池袋という街だから見つかる「銘柄発掘のヒント」 コロナ禍でも「成長業種」の兆しをいち早く発見
その実験店が成功して、本格展開しようとなったとき、次に出店する候補地として挙がるのが池袋や新宿だろう。
そうであれば新宿を定点観測してもいいのだが、私にとって新宿は広すぎる。数時間で回りきれないし、新宿という街は懐が深い。西新宿はビジネス街や電気街があるし、歌舞伎町は風俗街、3丁目は伊勢丹をはじめとした大型店が集積し、2丁目には独特な嗜好を持った人が集まり……エリアによって個性や集う人が違う。
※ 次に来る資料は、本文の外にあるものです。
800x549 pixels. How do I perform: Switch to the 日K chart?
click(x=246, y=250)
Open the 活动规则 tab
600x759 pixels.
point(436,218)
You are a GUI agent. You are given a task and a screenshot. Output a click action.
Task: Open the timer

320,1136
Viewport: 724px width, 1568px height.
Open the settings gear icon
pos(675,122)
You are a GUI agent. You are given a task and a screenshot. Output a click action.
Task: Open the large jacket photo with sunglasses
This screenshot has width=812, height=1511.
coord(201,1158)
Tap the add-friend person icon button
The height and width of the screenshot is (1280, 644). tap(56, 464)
街の広さ、人の集まり具合、集まる人の感度、街のごった煮感、企業が出店する早さなど、さまざまな面でちょうどいいのが池袋だと思う。
コロナショックの驚異的な「速さと深さ」
そんな池袋から人を消し去ったのがコロナ禍だった。
コロナショックで株式市場が大暴落した20年3月、私は京都・龍安寺にいた。石庭で有名な日本を代表する禅寺だ。しかし、暴落する株価を見ながら私はスマホで株アプリを操作していた。
「このままでは死んじゃう……!」
暴落により信用維持率が70%台まで低下していたからだ。信用維持率が30%を割り込むと「追証(追加証拠金)」の入金が必要になる。私のキャッシュ(現金)比率はいつもほぼゼロ。追証を求められても入金できる現金はない。
追証を入れられないと保有株を切られてしまうが、追証が発生するほどの暴落の底で売らされるのはたまらない。絶対に避けたい事態だ。
「信用維持率をせめて90%台に戻さなければ」
そう思い、信用取引で買ったポジションを処分していった。かのスティーブ・ジョブズも眺めながら思索にふけった石庭だというのに、私は煩悩と邪念に心を支配されていた。
だがその投資行動は結果的に大間違いだった。龍安寺で処分した平和不動産は底値から2.8倍へ、スシローはコロナ禍でのテイクアウト需要にうまく対応したことから4.3倍へと急騰していった。そのまま握っていれば、今頃、資産は10億円へと達していただろう。
なぜ慌てて処分せざるを得なかったのか、信用維持率が70%台へ低下する前に対応できなかったのか? 原因はコロナショックの「速さと深さ」だ。